Ante la intensidad de los combates, habitantes de Ortega difundieron videos en redes sociales para alertar sobre la situación y pedir el envío de refuerzos de la Fuerza Pública.

Un grupo de aproximadamente 50 personas procedentes del corregimiento llegó hasta las instalaciones del Batallón de Infantería de la Selva No. 7, en Popayán, para exigir mayor presencia militar y protección para la población civil.

“Nos tocó movilizarnos frente a las instalaciones del Ejército para clamar por ayuda, porque nos están masacrando”, manifestaron líderes campesinos, quienes aseguraron que también buscaban garantizar la evacuación de los militares que permanecían heridos en medio de los combates.

La situación obligó a desplegar apoyo aéreo. Desde Cali, la Fuerza Aeroespacial Colombiana habría dispuesto aeronaves A-29 para respaldar las operaciones militares en la zona.

Hacia la medianoche del jueves se realizó una operación de evacuación por vía aérea de varios militares y civiles heridos, quienes fueron trasladados hacia Popayán para recibir atención médica.

Hasta el momento, las autoridades han señalado que no existe información oficial sobre militares retenidos o secuestrados durante los enfrentamientos. Sin embargo, líderes sociales de la zona sostienen una versión diferente y aseguran que algunos uniformados estarían en poder de los disidentes.

La población civil permanece en una situación de extrema vulnerabilidad.
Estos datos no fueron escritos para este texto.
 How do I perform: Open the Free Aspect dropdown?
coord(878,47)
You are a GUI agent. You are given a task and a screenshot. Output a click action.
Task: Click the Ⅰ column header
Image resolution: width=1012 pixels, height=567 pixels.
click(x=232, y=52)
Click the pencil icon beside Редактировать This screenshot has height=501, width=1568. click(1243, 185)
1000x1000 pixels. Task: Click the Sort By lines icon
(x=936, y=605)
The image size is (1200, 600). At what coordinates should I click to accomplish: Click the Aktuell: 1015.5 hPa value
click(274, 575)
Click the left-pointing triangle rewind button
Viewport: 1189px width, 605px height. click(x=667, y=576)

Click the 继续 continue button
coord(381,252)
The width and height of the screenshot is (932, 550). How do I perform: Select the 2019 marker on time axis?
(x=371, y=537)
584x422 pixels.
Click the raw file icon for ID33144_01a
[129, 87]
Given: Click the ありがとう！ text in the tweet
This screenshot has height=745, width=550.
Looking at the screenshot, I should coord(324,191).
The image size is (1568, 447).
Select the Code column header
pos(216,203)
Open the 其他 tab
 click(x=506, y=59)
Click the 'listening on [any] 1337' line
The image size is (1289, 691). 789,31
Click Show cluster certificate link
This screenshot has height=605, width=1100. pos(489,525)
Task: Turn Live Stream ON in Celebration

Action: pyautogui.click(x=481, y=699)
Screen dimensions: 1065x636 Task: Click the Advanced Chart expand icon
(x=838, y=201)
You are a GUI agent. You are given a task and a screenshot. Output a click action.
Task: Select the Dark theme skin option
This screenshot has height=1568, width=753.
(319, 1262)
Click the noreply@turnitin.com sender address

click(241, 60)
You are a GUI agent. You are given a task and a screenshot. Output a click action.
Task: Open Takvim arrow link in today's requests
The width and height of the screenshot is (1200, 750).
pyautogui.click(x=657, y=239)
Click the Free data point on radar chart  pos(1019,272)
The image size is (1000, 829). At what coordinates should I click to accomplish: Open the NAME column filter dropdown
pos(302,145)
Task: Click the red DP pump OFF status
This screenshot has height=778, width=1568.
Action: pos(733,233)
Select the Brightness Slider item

Información preliminar señala que algunas personas habrían permanecido confinadas en la Casa Madre de la vereda Chimborazo, mientras otros habitantes se refugian en zonas rurales para evitar quedar en medio de los combates.

Los organismos de seguridad deberán verificar además la denuncia sobre el ingreso de integrantes del frente Jaime Martínez al perímetro urbano de Ortega y el presunto asesinato de habitantes. Estos hechos continúan por establecer y requieren confirmación oficial.

Ante la gravedad de la situación, la Gobernación del Cauca instaló un Puesto de Mando Unificado (PMU) virtual para hacer seguimiento a la emergencia, atender las necesidades de la población civil y coordinar acciones interinstitucionales de apoyo.

Entre tanto, las comunidades campesinas permanecen en alerta ante la posibilidad de nuevos enfrentamientos y reclaman garantías para poder permanecer en sus territorios.

La situación en Ortega refleja la compleja crisis de seguridad que atraviesa el centro del Cauca, donde las comunidades rurales han quedado atrapadas en medio de las confrontaciones entre estructuras armadas ilegales, la Fuerza Pública y grupos de defensa campesina.

Las autoridades deberán confirmar en las próximas horas el número de víctimas civiles, establecer las circunstancias de las muertes denunciadas por los líderes campesinos y determinar la responsabilidad de los hechos ocurridos durante la incursión armada.